Screenshot and document pointing data:
____

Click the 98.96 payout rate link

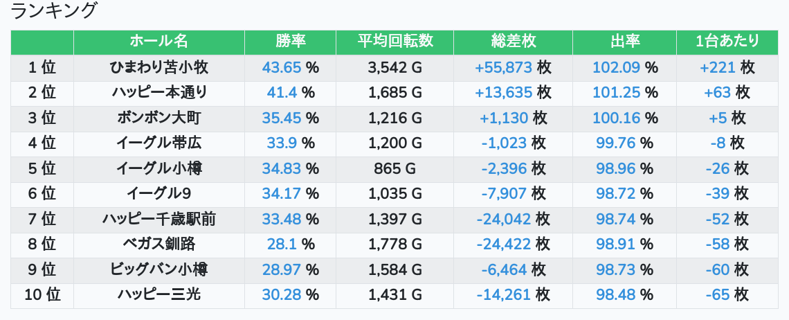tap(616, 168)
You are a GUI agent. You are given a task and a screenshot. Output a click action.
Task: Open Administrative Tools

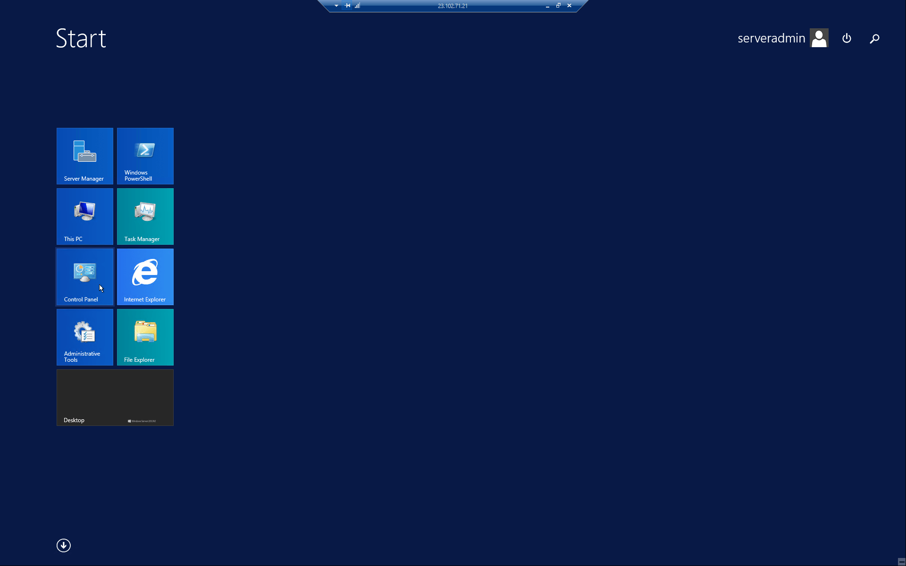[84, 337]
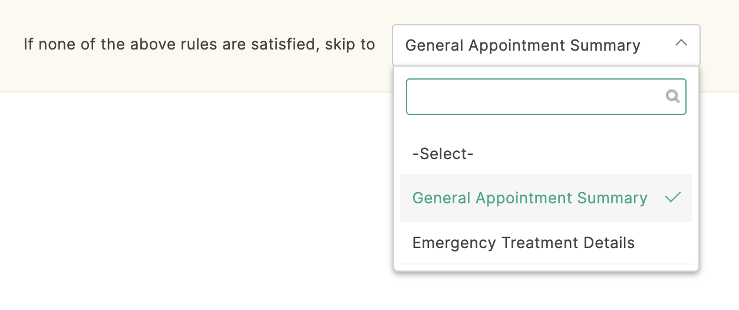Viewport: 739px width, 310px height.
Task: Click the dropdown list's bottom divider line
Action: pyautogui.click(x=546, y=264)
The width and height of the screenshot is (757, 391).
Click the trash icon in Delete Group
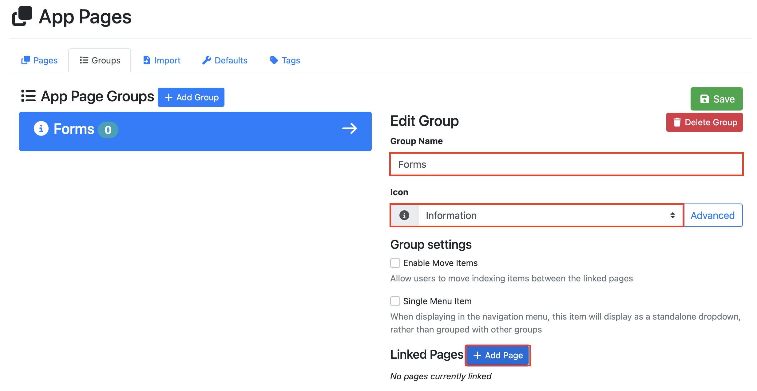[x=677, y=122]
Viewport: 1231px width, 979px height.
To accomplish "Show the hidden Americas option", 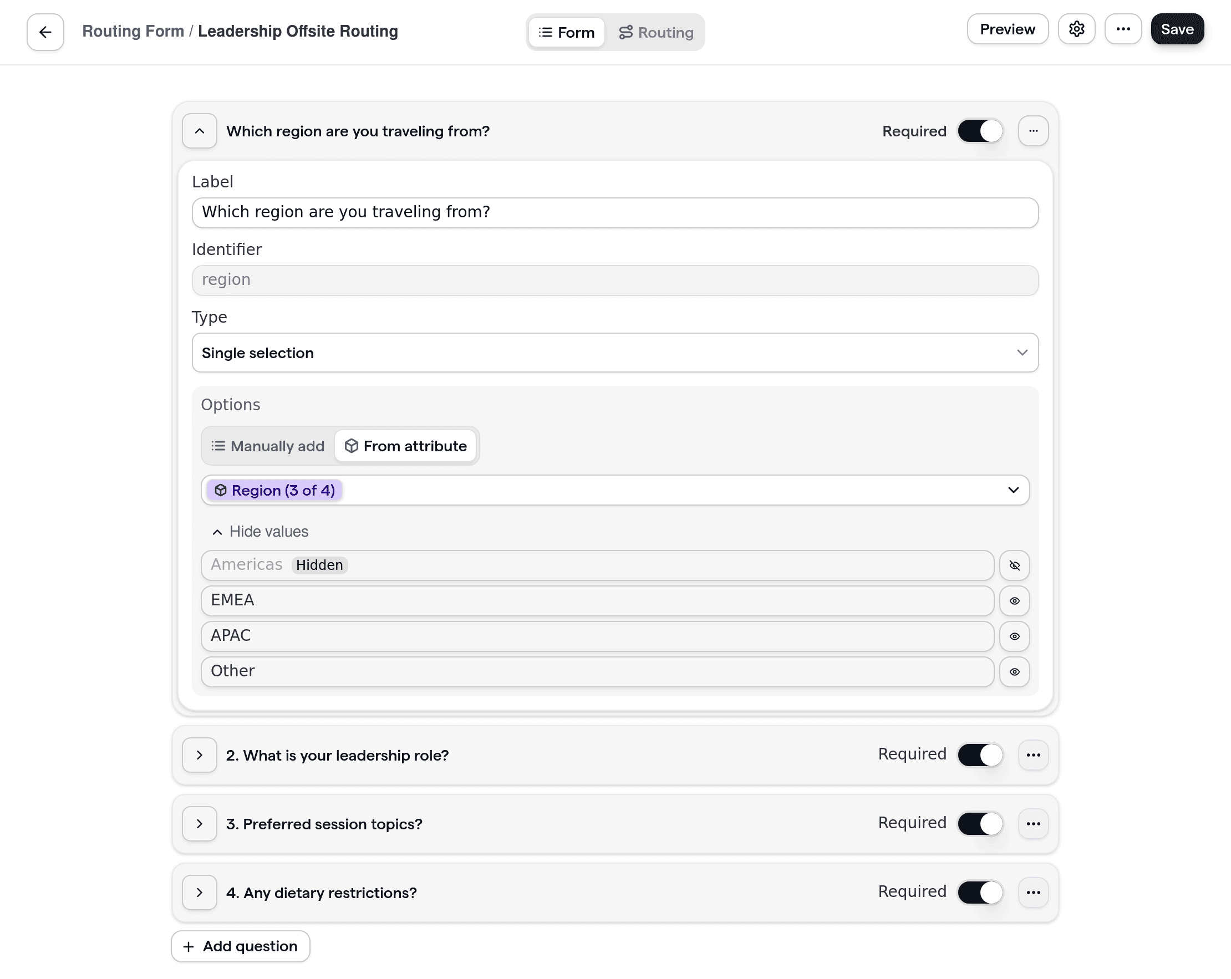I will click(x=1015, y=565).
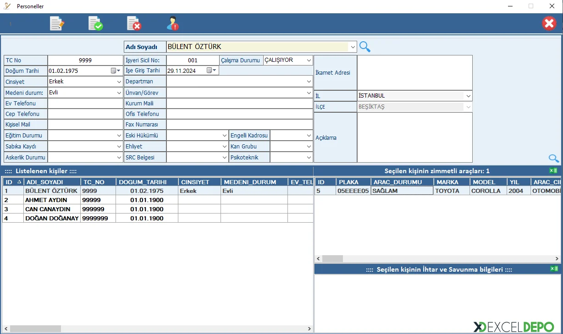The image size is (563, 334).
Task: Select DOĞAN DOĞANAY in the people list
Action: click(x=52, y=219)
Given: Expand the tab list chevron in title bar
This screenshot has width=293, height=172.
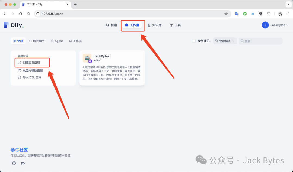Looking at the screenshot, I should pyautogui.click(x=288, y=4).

____

§ The problem:
Output the lines of the listing again without any changes, starting with the line containing "You are a GUI" and going on through the line containing "[x=677, y=122]", both included. Do not include the pictures in your answer.

§ Correct answer:
You are a GUI agent. You are given a task and a screenshot. Output a click action.
Task: Open Administrative Tools

[84, 337]
Viewport: 739px width, 310px height.
Task: Click the dropdown list's bottom divider line
Action: pyautogui.click(x=546, y=264)
The width and height of the screenshot is (757, 391).
Click the trash icon in Delete Group
[x=677, y=122]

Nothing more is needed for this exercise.